(Stored data entries)
──────────────────────────────

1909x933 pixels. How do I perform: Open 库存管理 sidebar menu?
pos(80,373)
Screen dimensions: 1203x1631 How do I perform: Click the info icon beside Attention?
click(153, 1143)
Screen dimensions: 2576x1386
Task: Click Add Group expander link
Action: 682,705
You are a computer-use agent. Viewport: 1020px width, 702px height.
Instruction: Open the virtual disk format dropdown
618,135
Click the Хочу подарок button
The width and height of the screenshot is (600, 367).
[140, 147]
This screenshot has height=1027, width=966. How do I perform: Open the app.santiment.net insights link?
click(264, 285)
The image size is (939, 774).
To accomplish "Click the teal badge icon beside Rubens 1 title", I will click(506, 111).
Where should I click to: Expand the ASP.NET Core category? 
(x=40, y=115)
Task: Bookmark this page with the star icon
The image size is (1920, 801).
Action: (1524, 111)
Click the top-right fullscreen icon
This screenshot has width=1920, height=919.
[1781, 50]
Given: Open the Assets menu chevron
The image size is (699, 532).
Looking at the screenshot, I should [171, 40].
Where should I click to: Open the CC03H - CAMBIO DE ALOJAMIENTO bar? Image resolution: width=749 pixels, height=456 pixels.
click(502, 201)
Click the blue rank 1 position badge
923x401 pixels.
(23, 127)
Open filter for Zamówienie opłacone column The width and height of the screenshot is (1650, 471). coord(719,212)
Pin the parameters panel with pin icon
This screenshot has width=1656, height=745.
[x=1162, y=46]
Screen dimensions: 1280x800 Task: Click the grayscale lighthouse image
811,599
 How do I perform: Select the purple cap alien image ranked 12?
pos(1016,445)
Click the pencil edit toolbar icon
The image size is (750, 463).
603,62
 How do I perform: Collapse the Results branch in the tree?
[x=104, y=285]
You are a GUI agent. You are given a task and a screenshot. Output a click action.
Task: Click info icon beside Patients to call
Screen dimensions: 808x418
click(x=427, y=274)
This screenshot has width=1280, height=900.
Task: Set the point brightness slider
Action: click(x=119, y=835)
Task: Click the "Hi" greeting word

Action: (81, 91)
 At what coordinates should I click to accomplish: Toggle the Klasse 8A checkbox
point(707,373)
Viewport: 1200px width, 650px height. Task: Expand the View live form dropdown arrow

──────────────────────────────

Only the lines from the beginning of the entries through the line bearing "Task: Click info icon beside Patients to call" should be returned, each exactly as written.

1909x933 pixels. How do I perform: Open 库存管理 sidebar menu?
pos(80,373)
Screen dimensions: 1203x1631 How do I perform: Click the info icon beside Attention?
click(153, 1143)
Screen dimensions: 2576x1386
Task: Click Add Group expander link
Action: 682,705
You are a computer-use agent. Viewport: 1020px width, 702px height.
Instruction: Open the virtual disk format dropdown
618,135
Click the Хочу подарок button
The width and height of the screenshot is (600, 367).
[140, 147]
This screenshot has height=1027, width=966. How do I perform: Open the app.santiment.net insights link?
click(264, 285)
The image size is (939, 774).
To accomplish "Click the teal badge icon beside Rubens 1 title", I will click(506, 111).
Where should I click to: Expand the ASP.NET Core category? 
(x=40, y=115)
Task: Bookmark this page with the star icon
The image size is (1920, 801).
Action: (1524, 111)
Click the top-right fullscreen icon
This screenshot has width=1920, height=919.
[1781, 50]
Given: Open the Assets menu chevron
The image size is (699, 532).
Looking at the screenshot, I should [171, 40].
Where should I click to: Open the CC03H - CAMBIO DE ALOJAMIENTO bar? Image resolution: width=749 pixels, height=456 pixels.
click(502, 201)
Click the blue rank 1 position badge
923x401 pixels.
(23, 127)
Open filter for Zamówienie opłacone column The width and height of the screenshot is (1650, 471). coord(719,212)
Pin the parameters panel with pin icon
This screenshot has width=1656, height=745.
[x=1162, y=46]
Screen dimensions: 1280x800 Task: Click the grayscale lighthouse image
811,599
 How do I perform: Select the purple cap alien image ranked 12?
pos(1016,445)
Click the pencil edit toolbar icon
The image size is (750, 463).
603,62
 How do I perform: Collapse the Results branch in the tree?
[x=104, y=285]
You are a GUI agent. You are given a task and a screenshot. Output a click action.
Task: Click info icon beside Patients to call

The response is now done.